Contract Senior Clinical Data Manager | South San Francisco, CA
||Senior Clinical Data Manager
||South San Francisco
||Clinical Data Management
|| Up to 10%
Role and Responsibilities
- Work concurrently on multiple data management projects with little to no guidance from Project Data Manager.
- Assist in reviewing/writing/editing sections of the Data Management Plan and eCRF Completion Guidelines at the direction of the Project Data Manager.
- Provide input and assistance in the design of Case Report Forms (CRFs).
- Ability to assist study specific edit check specifications.
- Reconcile project files, reports, listings and other documents generated in data management against a database for accuracy and completeness of data management processes.

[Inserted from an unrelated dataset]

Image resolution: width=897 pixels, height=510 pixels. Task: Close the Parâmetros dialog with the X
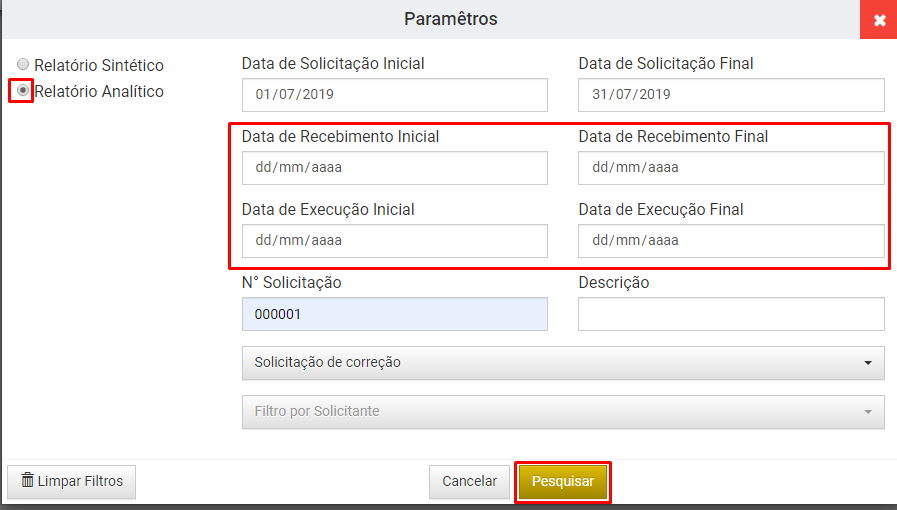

- Assist with the provision of data management reports in support of project team, Clinical Research Associates (CRAs), investigative sites and sponsor as requested.
- Describe and demonstrate data review processes to sponsors and auditors when needed.
- Perform all tasks to relevant SOPs, ICH or other regulatory guidelines in DM.
- Provide guidance and training to Level 1 and 2 CDM colleagues as well as new hires.
- Perform other duties as required by the Department.
Bachelor degree in biological science or a related discipline in the science/healthcare field or equivalent education.
Minimum 5+ years of experience in CDM or Biostatistics in a CRO or pharmaceutical industry, or an equivalent combination of education and experience to successfully perform key responsibilities of the job.
- Thorough knowledge of all technical elements of data management.
- Understanding of ICH-GCP principles.
- Thorough understanding of medical terminology and clinical research terminology.
- Varied therapeutic area experience.
- Demonstrated ability to provide coaching and training to new hires and less- experienced colleagues.
- Communicates effectively through both written and verbal methods.
- Manages time effectively to produce quality deliverables in the expected timeframe.